§ **Texto em estudo**:
┄┄┄┄┄┄┄┄┄┄
2. Durante a fase processual de instrução, o juiz não está vinculado à admissão das provas oferecidas pelos sujeitos processuais e é pelo seu critério que se terá de ajuizar se determinada diligência instrutória é ou não relevante, sendo irrecorrível a decisão que proferir a esse propósito. Significa isto que tal matéria se encontra confiada legalmente ao seu prudente arbítrio, configurando a respectiva decisão um acto dependente da livre resolução do tribunal e, nessa medida, insusceptível de recurso.
3. Assim sendo, caso entenda desnecessário o interrogatório do arguido solicitado por este, pode o juiz de instrução indeferir esse interrogatório, à luz do poder conferido pelo art.o 273.o, n.o 2, do CPP.
4. Na verdade, dirigindo, disciplinando e orientando a instrução, o juiz de instrução deverá não só indeferir aquelas diligências que considere manifestamente dilatórias e impertinentes, como também recusar mesmo o interrogatório do arguido (ainda que solicitado), quando tal se revele de manifesta inutilidade e irrelevância.
O relator,
Chan Kuong Seng

Processo n.º 735/2010
(Autos de recurso penal)
  Arguidos recorrentes: A e B



ACORDAM NO TRIBUNAL DE SEGUNDA INSTÂNCIA DA REGIÃO ADMINISTRATIVA ESPECIAL DE MACAU
I – RELATÓRIO
Inconformados com o despacho proferido pelo anterior Mm.o Juiz Relator dos presentes autos recursórios, que lhes julgou inadamissível, com fundamento no art.o 273.o, n.o 2, do Código de Processo Penal de Macau (CPP), o recurso então interposto do despacho da Mm.a Juíza de Instrução Criminal na parte concreta em que esta lhes tinha indeferido as diligências então requeridas nos respectivos requerimentos de abertura da instrução, vieram os arguidos A e B reclamar daquele despacho, através do petitório uno de fls. 47 a 52 do presente processado recursório.
Feito o exame dos autos pelo novo ora relator e pelos dois novos M.mos Juízes-Adjuntos na sequência da especialização do Tribunal de Segunda Instância operada em Janeiro do corrente ano, cumpre decidir.
II – FUNDAMENTAÇÃO FÁCTICA
De antemão, é de coligir do exame dos presentes autos recursórios os seguintes elementos processuais:
1. Os arguidos A e B (ora recorrentes) chegaram a pedir a abertura da instrução, tendo ambos solicitado nos respectivos requerimentos, que fossem chamados a prestar declarações, a fim de complementarem e alterarem as anteriormente prestadas, e aquele arguido peticionado também três diligências probatórias, relativas à pretendida requisição de duas gravações do registo vídeo do sistema de circuito fechado de televisão e à almejada requisição de lista de chamadas telefónicas (cfr. o teor de fls. 23 a 25 dos presentes autos recursórios).
┄┄┄┄┄┄┄┄┄┄
§ **Dados fornecidos**:
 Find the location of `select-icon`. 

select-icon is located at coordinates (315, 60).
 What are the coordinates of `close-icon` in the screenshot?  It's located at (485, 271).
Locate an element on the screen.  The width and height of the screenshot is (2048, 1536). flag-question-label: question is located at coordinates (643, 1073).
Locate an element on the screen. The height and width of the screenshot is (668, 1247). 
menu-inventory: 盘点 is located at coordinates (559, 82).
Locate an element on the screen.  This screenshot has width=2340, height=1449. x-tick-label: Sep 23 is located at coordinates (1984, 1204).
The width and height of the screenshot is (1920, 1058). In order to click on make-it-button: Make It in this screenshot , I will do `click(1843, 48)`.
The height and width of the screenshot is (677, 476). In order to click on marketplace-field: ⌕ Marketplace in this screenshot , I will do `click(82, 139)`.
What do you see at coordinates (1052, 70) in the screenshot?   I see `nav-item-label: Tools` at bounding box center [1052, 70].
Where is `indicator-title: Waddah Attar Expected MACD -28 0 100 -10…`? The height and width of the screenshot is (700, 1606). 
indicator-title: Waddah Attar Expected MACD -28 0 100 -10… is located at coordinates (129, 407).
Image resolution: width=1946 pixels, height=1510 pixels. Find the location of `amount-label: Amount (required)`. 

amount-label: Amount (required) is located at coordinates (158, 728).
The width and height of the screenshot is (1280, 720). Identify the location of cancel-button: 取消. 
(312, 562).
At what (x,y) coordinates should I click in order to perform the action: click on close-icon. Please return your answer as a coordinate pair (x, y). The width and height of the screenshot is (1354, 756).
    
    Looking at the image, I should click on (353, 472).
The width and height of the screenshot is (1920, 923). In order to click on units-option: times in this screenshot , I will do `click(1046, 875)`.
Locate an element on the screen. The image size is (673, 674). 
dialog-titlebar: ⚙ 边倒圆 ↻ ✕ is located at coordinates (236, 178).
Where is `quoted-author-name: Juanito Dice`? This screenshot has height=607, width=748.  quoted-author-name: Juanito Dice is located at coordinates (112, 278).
┄┄┄┄┄┄┄┄┄┄
§ **Tarefa escrita 1**:
Com base no texto em estudo, explique por que motivo a decisão do juiz sobre a relevância de uma diligência instrutória não admite recurso. Responda em uma a três frases.
§ **Tarefa escrita 2**:
Transcreva do texto em estudo o trecho que vai de "Arguidos recorrentes: A" até "ano, cumpre decidir.".

§ **Resolução do problema 1**:
A decisão não admite recurso porque a lei confia essa matéria ao prudente arbítrio do juiz. Por isso, a decisão constitui um acto dependente da livre resolução do tribunal e, nessa medida, é insusceptível de recurso.

§ **Resolução do problema 2**:
Arguidos recorrentes: A e B



ACORDAM NO TRIBUNAL DE SEGUNDA INSTÂNCIA DA REGIÃO ADMINISTRATIVA ESPECIAL DE MACAU
I – RELATÓRIO
Inconformados com o despacho proferido pelo anterior Mm.o Juiz Relator dos presentes autos recursórios, que lhes julgou inadamissível, com fundamento no art.o 273.o, n.o 2, do Código de Processo Penal de Macau (CPP), o recurso então interposto do despacho da Mm.a Juíza de Instrução Criminal na parte concreta em que esta lhes tinha indeferido as diligências então requeridas nos respectivos requerimentos de abertura da instrução, vieram os arguidos A e B reclamar daquele despacho, através do petitório uno de fls. 47 a 52 do presente processado recursório.
Feito o exame dos autos pelo novo ora relator e pelos dois novos M.mos Juízes-Adjuntos na sequência da especialização do Tribunal de Segunda Instância operada em Janeiro do corrente ano, cumpre decidir.